SpokestackAdapter is a class; speechEvent is a method on that class which you’ll need to override in order to receive events related to the speech pipeline. So in Java, you’re looking for something like

public final class MyListener extends SpokestackAdapter {
    
    @Override
    public void speechEvent(SpeechContext.Event event,
                            SpeechContext context) {
        if (event == SpeechContext.Event.ACTIVATE) {
            // your code here
        }
    }
}

Then you’d pass an instance of MyListener to the addListener call. Depending on how your app’s organized, you could make an inner class in your activity that extends SpokestackAdapter and include that method override. We do this in a lot of our sample apps.

To handle other events, replace the if statement with a switch:

        switch (event) {
            case ACTIVATE:
                break;
            case DEACTIVATE:
                break;
            case PARTIAL_RECOGNIZE:
                break;
            case RECOGNIZE:
                break;
            case TIMEOUT:
                break;
            case ERROR:
                break;
            case TRACE:
                break;
        }

The API reference for SpeechContext.Event gives brief descriptions of each event.

1 Like

Ohh okay. I’ll try doing that and hopefully, I don’t run into any other issue.
Once again, thank you so much for your help!

1 Like

No problem; happy to help! Let us know if you have problems or ideas for documentation that would help you navigate the library better.

Hello again,

I have an issue where the wake word was not being detected when running the application. So I go through the Logcat and I find a big System.err but I will only attach the line that I think is most important; it is:

Caused by: java.lang.IllegalArgumentException: Contents of /WakeWord-Models/filter.tflite does not encode a valid TensorFlow Lite model: Could not open '/WakeWord-Models/filter.tflite'.

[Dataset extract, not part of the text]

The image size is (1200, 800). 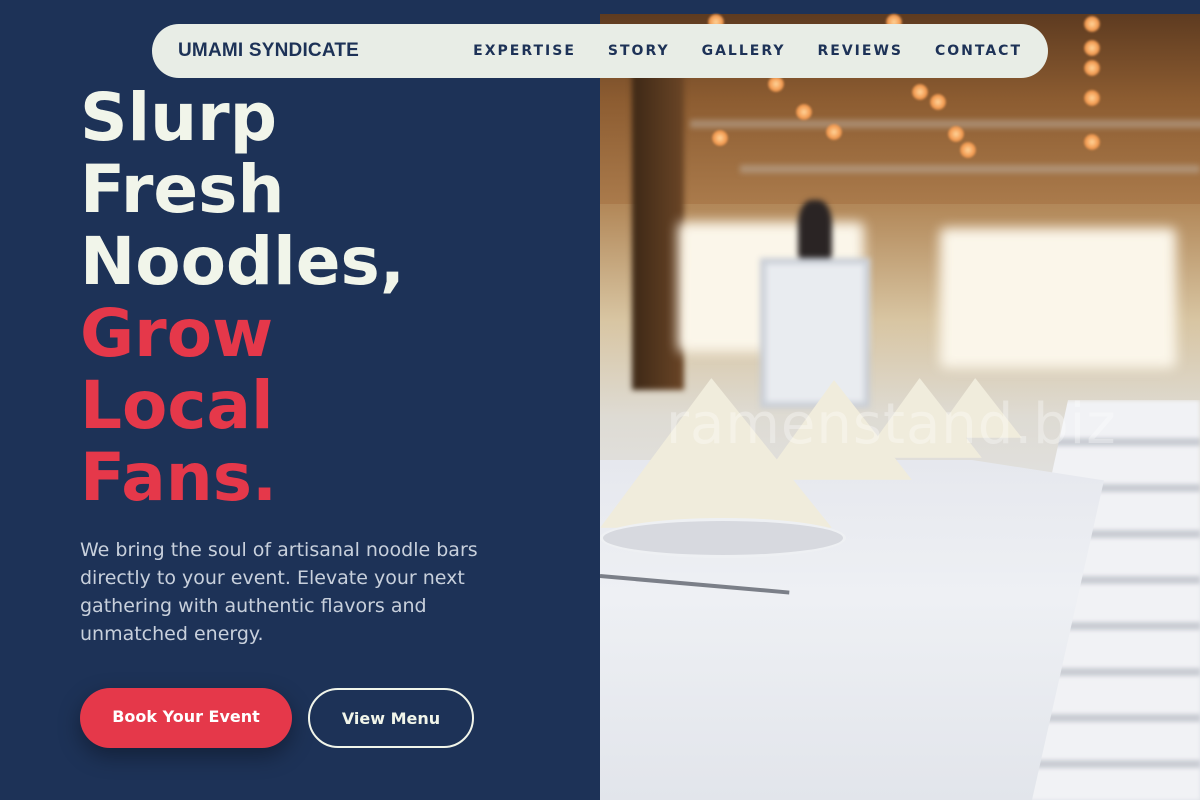 What do you see at coordinates (658, 225) in the screenshot?
I see `photo-pillar` at bounding box center [658, 225].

And basically I have my three .tflite files under the WakeWord-Models directory contained within the same directory of the MainActivity I’m working on.

So, could you please tell me how to resolve this?

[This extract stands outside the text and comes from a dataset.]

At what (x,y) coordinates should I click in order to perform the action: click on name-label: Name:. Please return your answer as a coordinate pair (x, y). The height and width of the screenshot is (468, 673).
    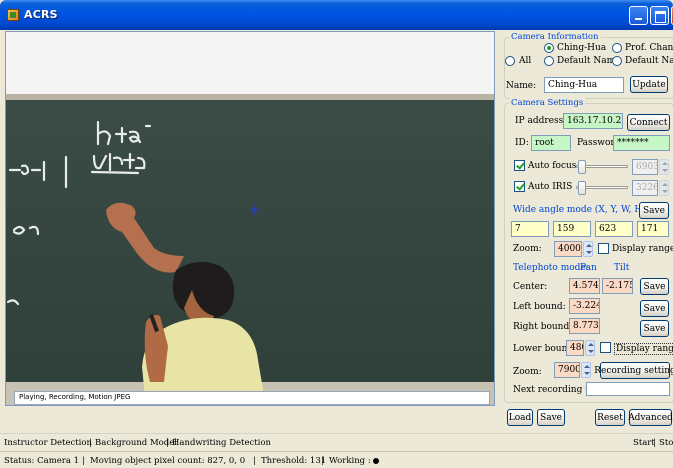
    Looking at the image, I should click on (522, 86). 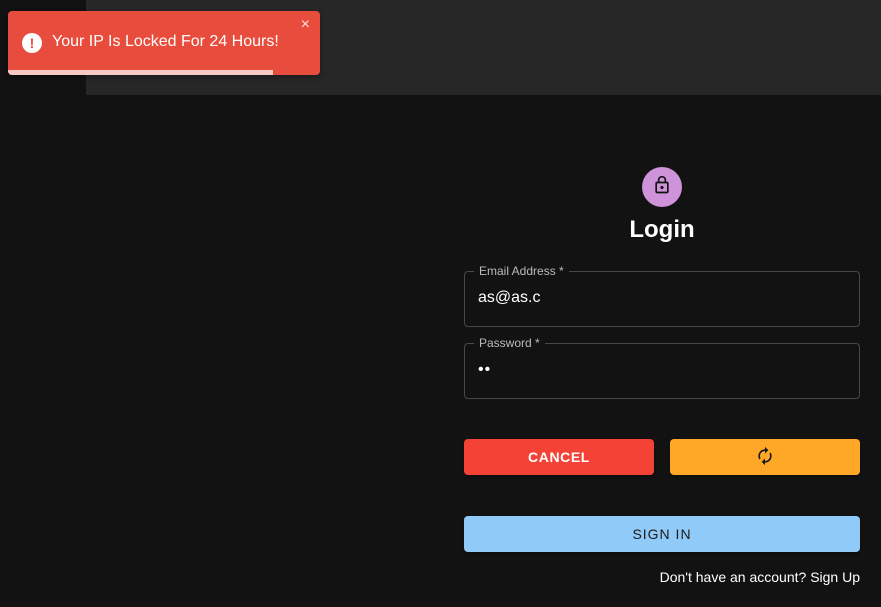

You’ll want to read up on how Android handles non-code resources. You can’t store non-code files alongside code like that. To distribute the models along with your app (as opposed to downloading them at runtime), you’ll want to use the assets folder then decompress the files from there to somewhere else (probably your app’s cache directory) on first launch.

There’s an example of decompressing models in our skeleton app, but it’s in Kotlin. The general process is:

  • check if the files already exist (if this isn’t the first launch)
  • use the AssetManager to grab each file in order, open the asset and copy the input stream to an output stream writing to a file in the cache directory
1 Like

A quick update to this: We recently released version 11.5.0 of the Android library, which includes the TFWakewordEmptyASR profile I described above, so you won’t have to write that piece yourself anymore.